Task material Start Marker

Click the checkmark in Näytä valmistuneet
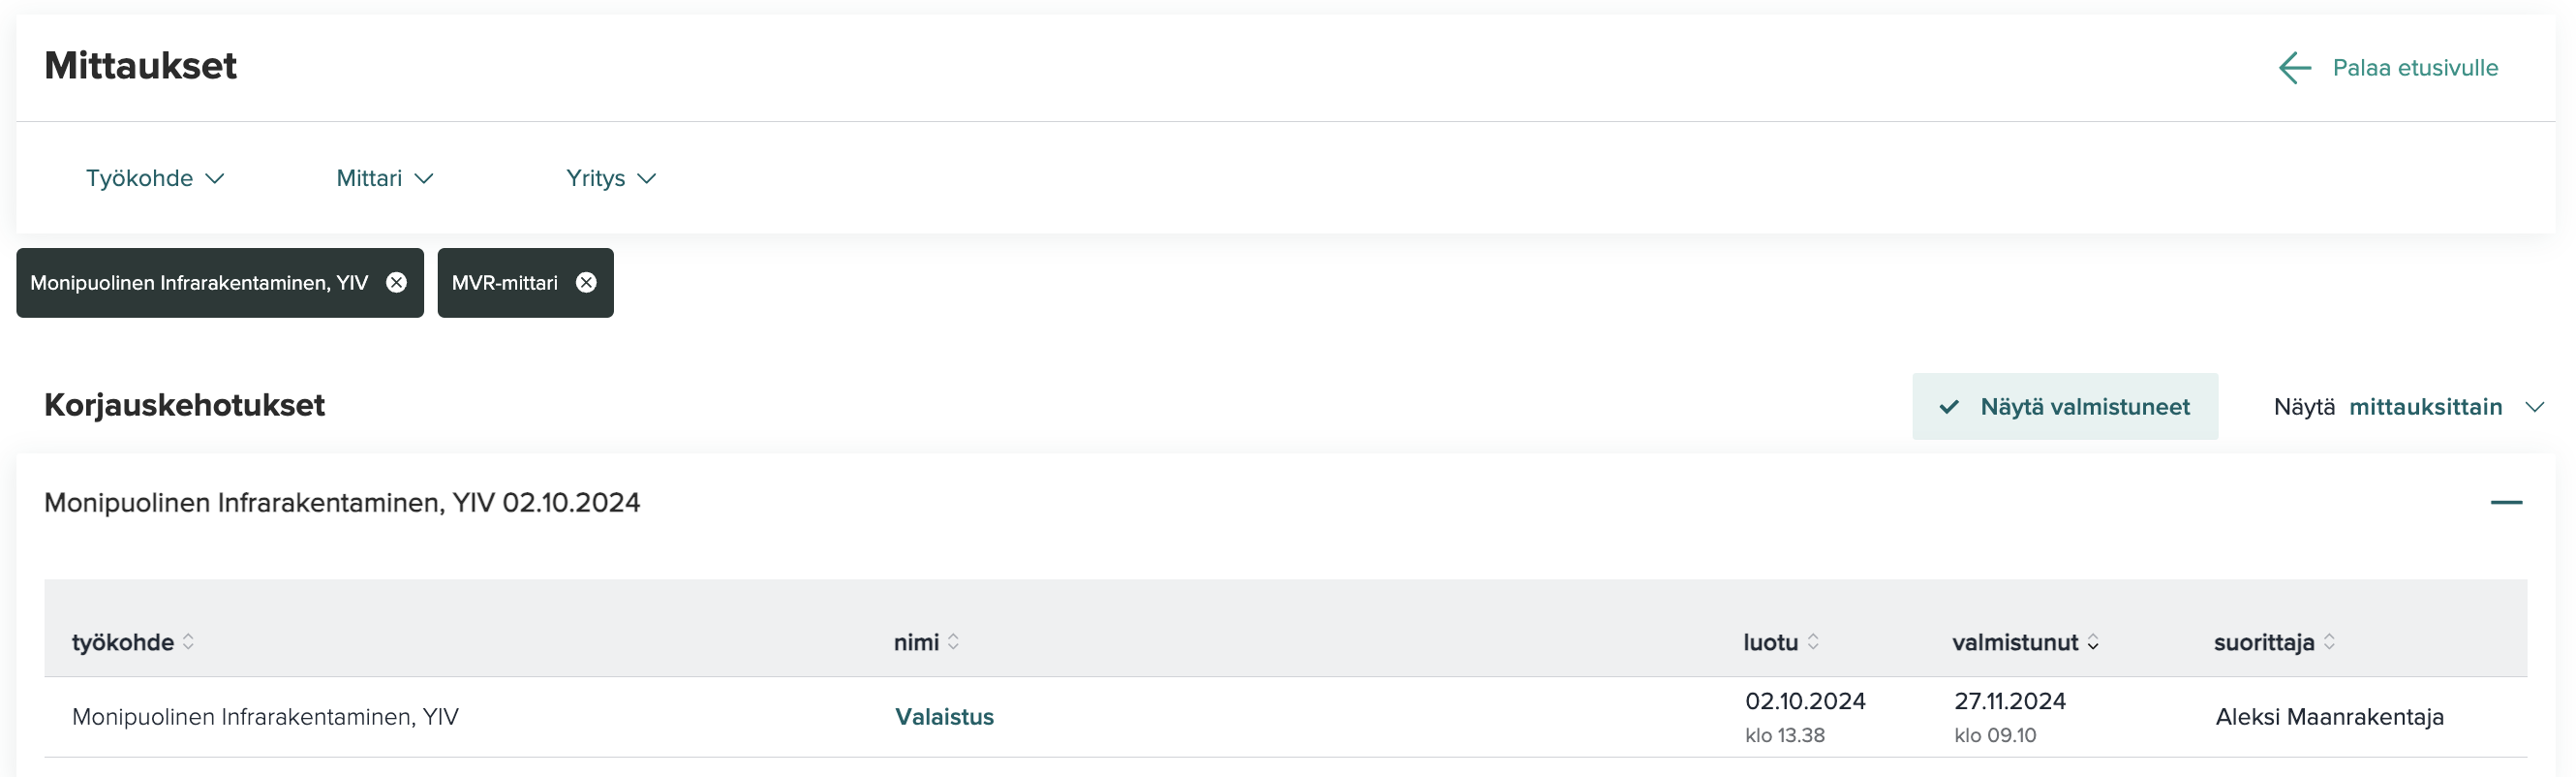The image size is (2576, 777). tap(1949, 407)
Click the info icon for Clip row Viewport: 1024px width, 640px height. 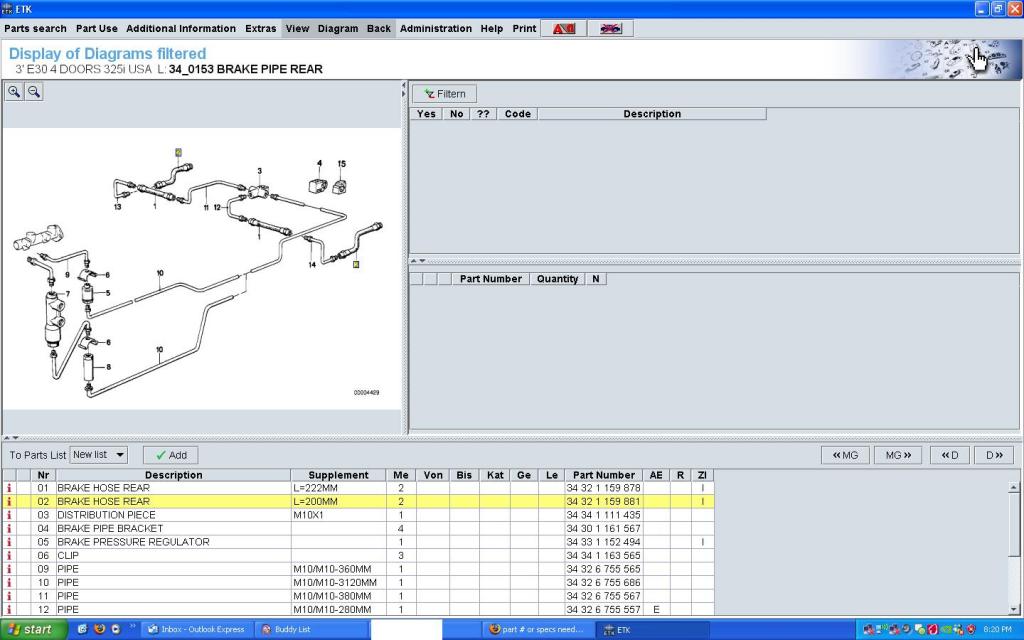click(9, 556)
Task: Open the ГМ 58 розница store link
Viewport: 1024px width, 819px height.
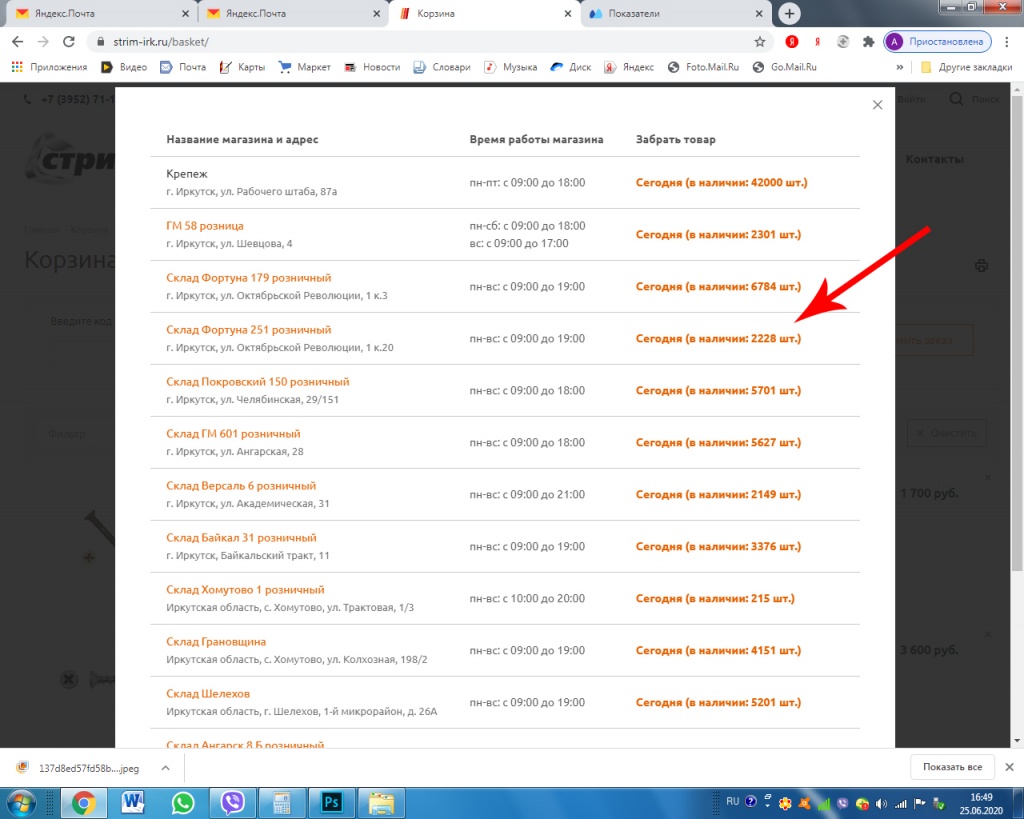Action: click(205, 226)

Task material End Marker

▸ Action item: Leave every picture out and retype exactly the lines of the records above from the one holding "Task: Open the ГМ 58 розница store link" through the last, both ends included and nothing besides.

▸ Result of the exercise:
Task: Open the ГМ 58 розница store link
Viewport: 1024px width, 819px height.
Action: click(205, 226)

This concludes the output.